München - Zwei Folgen einer MTV-Sendung über Schönheitsoperationen dürfen in Deutschland nur noch in der Nachtzeit gesendet werden. Warum das Gericht so entschieden hat:

Der Bayerische Verwaltungsgerichtshof in München hat die von der Bayerischen Landeszentrale für Neue Medien (BLM) angeordneten Sendezeitbeschränkungen für die MTV-Sendung "I want a famous face" auf das Nachtprogramm von 23:00 bis 06:00 Uhr bestätigt, wie die BLM am Dienstag in München mitteilte. Sie spricht von einem Erfolg für den Jugendschutz.

Die betroffenen Folgen, bei denen sich Frauen mit Schönheitsoperationen ihrem Idol (in diesen Fällen Kate Winslet und Pamela Anderson) annähern wollten, waren schon vor fast sieben Jahren ausgestrahlt worden: im Juli und August 2004 zwischen 21.30 und 22.30 Uhr.

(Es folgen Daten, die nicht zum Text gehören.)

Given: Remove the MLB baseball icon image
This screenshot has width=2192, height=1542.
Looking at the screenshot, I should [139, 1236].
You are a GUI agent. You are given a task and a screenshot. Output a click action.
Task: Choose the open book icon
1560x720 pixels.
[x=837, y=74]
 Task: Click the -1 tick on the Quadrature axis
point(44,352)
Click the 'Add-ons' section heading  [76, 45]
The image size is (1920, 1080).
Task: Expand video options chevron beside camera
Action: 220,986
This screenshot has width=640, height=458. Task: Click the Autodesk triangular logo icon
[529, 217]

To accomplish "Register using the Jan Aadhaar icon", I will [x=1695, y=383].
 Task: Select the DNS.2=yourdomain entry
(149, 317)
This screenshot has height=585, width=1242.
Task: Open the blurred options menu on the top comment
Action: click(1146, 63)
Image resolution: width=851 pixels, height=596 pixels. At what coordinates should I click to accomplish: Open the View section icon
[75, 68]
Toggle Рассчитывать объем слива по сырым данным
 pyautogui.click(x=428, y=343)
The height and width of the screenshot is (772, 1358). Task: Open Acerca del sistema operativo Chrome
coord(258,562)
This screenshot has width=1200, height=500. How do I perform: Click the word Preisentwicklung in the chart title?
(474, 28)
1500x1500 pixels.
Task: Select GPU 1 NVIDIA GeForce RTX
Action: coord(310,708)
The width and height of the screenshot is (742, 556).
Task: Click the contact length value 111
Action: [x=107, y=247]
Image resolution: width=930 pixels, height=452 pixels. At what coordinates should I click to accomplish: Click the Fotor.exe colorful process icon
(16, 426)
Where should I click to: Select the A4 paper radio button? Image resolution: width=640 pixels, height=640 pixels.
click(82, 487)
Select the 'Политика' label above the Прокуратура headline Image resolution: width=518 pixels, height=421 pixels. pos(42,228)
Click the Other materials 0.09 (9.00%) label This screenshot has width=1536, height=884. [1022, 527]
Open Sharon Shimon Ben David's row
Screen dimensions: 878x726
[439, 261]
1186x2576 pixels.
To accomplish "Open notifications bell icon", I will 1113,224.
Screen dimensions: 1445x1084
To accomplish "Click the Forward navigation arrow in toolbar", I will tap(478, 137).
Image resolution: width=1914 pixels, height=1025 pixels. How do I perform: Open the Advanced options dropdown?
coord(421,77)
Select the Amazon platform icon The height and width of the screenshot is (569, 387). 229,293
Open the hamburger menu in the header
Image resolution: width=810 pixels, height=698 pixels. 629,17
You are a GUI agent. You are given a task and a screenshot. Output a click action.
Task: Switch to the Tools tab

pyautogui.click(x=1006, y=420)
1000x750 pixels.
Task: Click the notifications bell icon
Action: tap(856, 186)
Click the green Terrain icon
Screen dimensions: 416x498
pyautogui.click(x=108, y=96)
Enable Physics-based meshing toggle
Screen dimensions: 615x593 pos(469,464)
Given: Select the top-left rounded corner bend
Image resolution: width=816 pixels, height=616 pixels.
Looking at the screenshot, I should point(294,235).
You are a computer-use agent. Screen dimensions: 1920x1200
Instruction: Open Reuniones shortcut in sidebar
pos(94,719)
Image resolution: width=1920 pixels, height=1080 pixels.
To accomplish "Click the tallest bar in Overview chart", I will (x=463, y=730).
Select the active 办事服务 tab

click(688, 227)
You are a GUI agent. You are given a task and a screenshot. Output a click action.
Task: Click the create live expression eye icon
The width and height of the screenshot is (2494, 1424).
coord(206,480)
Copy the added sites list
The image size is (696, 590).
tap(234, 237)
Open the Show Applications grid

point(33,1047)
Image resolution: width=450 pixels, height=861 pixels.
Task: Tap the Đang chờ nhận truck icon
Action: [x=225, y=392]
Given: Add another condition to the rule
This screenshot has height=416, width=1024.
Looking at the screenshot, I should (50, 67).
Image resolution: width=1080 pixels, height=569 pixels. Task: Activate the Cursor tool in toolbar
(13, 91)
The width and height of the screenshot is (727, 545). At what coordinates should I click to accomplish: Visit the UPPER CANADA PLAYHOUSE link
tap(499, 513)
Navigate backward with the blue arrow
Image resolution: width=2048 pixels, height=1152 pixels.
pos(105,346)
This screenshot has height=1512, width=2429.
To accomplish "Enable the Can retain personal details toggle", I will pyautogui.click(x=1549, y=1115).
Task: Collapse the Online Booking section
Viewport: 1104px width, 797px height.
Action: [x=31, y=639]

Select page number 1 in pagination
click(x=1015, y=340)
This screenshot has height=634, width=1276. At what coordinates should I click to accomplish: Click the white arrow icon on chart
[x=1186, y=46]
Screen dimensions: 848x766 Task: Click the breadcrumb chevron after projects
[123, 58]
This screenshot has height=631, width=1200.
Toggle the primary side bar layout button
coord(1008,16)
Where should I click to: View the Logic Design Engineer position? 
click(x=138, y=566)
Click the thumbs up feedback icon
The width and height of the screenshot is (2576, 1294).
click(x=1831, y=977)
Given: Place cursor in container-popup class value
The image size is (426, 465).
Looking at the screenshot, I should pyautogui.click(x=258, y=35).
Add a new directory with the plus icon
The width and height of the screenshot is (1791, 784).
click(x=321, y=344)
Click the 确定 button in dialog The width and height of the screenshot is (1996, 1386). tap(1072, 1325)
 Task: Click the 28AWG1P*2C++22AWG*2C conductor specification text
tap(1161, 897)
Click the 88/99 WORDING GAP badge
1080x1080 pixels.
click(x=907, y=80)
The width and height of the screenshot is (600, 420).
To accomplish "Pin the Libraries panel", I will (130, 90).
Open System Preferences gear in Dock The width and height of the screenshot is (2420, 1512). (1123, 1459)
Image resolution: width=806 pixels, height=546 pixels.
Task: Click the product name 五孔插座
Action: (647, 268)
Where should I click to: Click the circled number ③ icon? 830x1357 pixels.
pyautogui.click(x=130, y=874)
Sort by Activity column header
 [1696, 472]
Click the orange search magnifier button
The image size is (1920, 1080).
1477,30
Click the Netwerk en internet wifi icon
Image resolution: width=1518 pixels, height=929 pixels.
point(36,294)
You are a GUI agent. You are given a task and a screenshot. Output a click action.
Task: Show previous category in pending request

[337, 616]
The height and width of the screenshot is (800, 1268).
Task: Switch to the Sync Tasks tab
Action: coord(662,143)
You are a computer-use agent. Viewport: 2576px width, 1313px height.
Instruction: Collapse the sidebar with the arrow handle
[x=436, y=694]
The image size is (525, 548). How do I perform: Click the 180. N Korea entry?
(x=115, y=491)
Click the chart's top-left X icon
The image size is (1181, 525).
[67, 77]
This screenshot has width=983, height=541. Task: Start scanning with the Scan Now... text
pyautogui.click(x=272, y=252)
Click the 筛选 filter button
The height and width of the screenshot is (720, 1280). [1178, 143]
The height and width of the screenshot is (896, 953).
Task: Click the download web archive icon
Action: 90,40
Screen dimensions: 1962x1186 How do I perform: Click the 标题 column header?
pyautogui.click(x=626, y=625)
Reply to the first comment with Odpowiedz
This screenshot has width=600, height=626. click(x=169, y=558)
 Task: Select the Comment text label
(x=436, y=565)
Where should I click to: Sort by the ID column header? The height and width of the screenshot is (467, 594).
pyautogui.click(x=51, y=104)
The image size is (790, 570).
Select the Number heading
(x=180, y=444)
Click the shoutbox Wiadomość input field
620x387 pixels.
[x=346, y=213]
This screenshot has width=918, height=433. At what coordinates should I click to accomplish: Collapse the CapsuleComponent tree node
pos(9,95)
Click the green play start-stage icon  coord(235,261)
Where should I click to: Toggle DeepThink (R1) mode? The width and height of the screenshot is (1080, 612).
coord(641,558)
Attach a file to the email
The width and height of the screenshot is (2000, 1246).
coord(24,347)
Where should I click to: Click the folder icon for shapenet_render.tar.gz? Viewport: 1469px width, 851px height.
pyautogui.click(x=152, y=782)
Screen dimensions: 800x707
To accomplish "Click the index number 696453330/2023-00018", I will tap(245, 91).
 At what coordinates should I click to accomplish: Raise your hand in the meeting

Der Verwaltungsgerichtshof folgte mit dem Urteil vom 23. März den Einwänden der Medienwächter, dass solche Sendungen Kinder und Jugendliche in ihrer Entwicklung beeinträchtigen könnten. In der wichtigen Phase der Identitätsfindung werde “jungen Zuschauern suggeriert, es komme nur auf das Äußere an, und dieses sei beliebig formbar“. Sie könnten den Eindruck gewinnen, “dass sich Probleme der Selbstakzeptanz durch Wegschneiden, beliebiges Verkleinern und Vergrößern von Körperteilen, Absaugen oder Einspritzungen lösen lassen“, zitiert der Verwaltungsgerichtshof die Entscheidung der Kommission für Jugendmedienschutz der Landesmedienanstalten (KJM).

Die abweichenden Urteile der ersten Instanz (Verwaltungsgericht München) wurden in dem Berufungsverfahren aufgehoben. Die Revision gegen das Urteil zum Bundesverwaltungsgericht in Leipzig wurde zugelassen.